Banking companies will move to seize the collateral backing Ecuador's foreign bonds if that country defaults on $93.5 million of interest payments due today, bankers here warned over the weekend.

Bankers and finance officials attending the annual meeting of the International Monetary Fund and World Bank said that a political stalemate in Ecuador is making it increasingly unlikely that the country will be able to meet a final deadline on its bond payments.

"We don't have a detailed idea of what Ecuador plans to do," said Stanley Fischer, first deputy managing director of the IMF. "There is a lot of controversy in the Ecuadorian government."

In a statement Monday, Ecuadorian President Jamil Mahuad said the country would pay half the interest, which is due today.

At the end of August, Ecuador became the first country to default on payment of so-called Brady bonds, securities issued earlier this decade at a steep discount in exchange for bank loans.

The bonds were part of a program devised by then-U.S. Treasury Secretary Nicholas Brady in order to help developing countries work their way out of a decade-long financial crisis.

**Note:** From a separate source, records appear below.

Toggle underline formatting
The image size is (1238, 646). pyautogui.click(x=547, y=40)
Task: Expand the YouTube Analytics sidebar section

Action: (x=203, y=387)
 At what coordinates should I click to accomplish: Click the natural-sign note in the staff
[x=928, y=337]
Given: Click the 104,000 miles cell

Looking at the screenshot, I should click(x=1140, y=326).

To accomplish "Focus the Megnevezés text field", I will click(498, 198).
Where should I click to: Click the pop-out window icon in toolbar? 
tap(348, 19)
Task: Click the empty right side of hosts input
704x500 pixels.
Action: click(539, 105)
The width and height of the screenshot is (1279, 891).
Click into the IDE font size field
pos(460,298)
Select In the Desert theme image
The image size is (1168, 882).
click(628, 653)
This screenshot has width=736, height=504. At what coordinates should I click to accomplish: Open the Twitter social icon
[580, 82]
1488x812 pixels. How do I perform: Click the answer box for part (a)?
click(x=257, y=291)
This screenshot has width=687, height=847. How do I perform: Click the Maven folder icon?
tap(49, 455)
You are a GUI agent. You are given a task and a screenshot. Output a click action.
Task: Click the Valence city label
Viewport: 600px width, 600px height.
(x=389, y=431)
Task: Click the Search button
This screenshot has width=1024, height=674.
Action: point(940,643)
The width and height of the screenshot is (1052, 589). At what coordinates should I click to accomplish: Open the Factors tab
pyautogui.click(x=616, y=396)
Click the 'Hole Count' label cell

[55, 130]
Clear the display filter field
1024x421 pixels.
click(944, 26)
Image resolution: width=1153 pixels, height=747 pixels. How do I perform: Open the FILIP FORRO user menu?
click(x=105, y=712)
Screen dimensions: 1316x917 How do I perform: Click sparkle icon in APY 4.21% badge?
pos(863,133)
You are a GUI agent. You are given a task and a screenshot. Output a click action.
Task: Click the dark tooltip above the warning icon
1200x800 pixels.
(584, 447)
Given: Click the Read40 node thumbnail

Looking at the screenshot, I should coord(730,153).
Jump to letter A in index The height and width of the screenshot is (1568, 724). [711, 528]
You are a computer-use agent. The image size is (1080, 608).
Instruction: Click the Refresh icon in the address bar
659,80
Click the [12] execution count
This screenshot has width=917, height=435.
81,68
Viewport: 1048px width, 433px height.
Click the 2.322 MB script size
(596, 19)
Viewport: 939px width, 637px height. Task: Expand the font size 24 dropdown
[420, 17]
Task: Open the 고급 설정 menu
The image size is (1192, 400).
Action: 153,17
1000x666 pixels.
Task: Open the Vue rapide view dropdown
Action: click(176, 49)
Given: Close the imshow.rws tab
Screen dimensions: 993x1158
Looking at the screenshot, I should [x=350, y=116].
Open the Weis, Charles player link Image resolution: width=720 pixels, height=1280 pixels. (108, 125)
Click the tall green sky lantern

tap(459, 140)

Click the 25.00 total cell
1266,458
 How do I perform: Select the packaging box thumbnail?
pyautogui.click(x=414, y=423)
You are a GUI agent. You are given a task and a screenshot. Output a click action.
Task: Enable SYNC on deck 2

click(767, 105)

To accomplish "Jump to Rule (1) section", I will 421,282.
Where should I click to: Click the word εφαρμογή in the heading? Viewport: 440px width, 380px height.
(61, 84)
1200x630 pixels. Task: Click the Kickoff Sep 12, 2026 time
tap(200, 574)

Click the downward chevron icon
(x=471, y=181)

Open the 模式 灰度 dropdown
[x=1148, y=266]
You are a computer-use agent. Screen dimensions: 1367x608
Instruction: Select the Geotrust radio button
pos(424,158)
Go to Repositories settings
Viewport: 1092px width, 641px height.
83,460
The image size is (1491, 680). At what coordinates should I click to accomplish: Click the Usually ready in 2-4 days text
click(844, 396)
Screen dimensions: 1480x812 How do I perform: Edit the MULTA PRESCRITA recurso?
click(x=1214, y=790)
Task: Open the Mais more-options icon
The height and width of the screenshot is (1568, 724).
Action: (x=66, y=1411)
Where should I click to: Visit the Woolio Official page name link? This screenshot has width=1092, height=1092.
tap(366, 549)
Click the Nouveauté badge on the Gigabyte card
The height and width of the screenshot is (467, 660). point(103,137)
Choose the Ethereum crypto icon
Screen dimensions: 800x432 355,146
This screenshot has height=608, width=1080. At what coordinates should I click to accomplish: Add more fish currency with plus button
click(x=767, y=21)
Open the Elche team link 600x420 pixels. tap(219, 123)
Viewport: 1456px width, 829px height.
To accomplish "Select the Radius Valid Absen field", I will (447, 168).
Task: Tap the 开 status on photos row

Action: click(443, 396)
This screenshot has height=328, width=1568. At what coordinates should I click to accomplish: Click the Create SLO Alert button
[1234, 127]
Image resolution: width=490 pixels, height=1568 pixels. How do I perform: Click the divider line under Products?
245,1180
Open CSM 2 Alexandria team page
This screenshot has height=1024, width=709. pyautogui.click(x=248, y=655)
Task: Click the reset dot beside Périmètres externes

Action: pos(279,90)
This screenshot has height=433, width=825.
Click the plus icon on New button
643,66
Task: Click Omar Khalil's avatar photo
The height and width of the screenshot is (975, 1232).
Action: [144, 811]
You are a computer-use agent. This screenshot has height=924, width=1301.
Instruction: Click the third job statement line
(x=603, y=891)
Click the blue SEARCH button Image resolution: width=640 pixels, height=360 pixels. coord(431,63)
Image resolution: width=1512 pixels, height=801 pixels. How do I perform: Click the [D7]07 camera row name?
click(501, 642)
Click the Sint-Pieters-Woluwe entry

Nearly $200 billion of bank loans were exchanged for such instruments, which forgave about $60 billion of interest and principal payments.

In Ecuador's case, banks agreed in 1994 to swap 55% of their loans for almost $6 billion of bonds. But bankers and bondholders have come under increasing pressure from the IMF to modify the original contract and accept a further loss as a result of the current Ecuadorian political stalemate.

"No solution is possible without private-sector involvement," said Mr. Fischer on Saturday.

However bankers said any further discount would be unacceptable.

"If markets were to conclude that there was a new phase of official pressure for rescheduling Brady bonds in financial crises, this would surely increase perceived risk of these instruments," the Institute of International Finance warned in a statement this month.

Independent observers like Rudiger Dornbusch, professor of economics at the Massachusetts Institute of Technology, threw their support behind bankers' rejections of the IMF proposals in discussions last weekend. He called on the fund to stay out of the dispute.

"Let the debt sit out there and rot until they figure out how to get their country to run," said Mr. Dornbusch. "This is a market economy, not a football game."

Mr. Dornbusch also speculated that the IMF was unlikely to lay down a hard and fast set of rules for including the private sector in any reorganization of countries in financial crisis.

"Basically, they don't want to spell out commitments they won't be able to keep," Mr. Dornbusch said.